Task description: Report only the number of lines below in which the string "Viewport" appears.

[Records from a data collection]
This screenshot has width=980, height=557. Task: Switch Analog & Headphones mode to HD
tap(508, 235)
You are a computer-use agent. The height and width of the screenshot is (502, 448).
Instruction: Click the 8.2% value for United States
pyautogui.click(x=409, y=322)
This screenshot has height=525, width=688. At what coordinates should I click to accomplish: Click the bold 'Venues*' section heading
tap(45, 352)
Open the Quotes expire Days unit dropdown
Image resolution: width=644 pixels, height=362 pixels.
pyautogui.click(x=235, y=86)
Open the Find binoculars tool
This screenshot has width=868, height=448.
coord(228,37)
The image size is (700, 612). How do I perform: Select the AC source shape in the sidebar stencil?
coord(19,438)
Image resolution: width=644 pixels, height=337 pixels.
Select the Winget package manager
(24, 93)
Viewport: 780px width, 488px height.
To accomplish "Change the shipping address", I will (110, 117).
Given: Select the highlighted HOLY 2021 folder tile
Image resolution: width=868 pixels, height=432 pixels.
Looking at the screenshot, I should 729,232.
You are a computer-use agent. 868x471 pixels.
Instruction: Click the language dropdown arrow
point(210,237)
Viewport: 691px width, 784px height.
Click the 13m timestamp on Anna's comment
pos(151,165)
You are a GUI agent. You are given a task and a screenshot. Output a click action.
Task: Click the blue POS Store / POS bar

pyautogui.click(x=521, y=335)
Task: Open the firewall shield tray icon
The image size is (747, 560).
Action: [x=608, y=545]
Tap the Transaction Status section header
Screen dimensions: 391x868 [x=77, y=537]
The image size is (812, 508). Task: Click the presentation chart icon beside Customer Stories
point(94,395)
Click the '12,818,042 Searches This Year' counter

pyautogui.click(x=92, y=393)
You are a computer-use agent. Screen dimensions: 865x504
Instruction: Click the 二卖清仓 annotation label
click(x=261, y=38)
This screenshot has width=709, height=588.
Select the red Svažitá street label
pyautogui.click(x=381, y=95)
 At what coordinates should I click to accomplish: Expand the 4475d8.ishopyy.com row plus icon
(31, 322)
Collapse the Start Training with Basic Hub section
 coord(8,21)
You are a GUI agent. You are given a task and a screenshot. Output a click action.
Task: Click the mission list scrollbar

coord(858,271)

Answer to this task: 2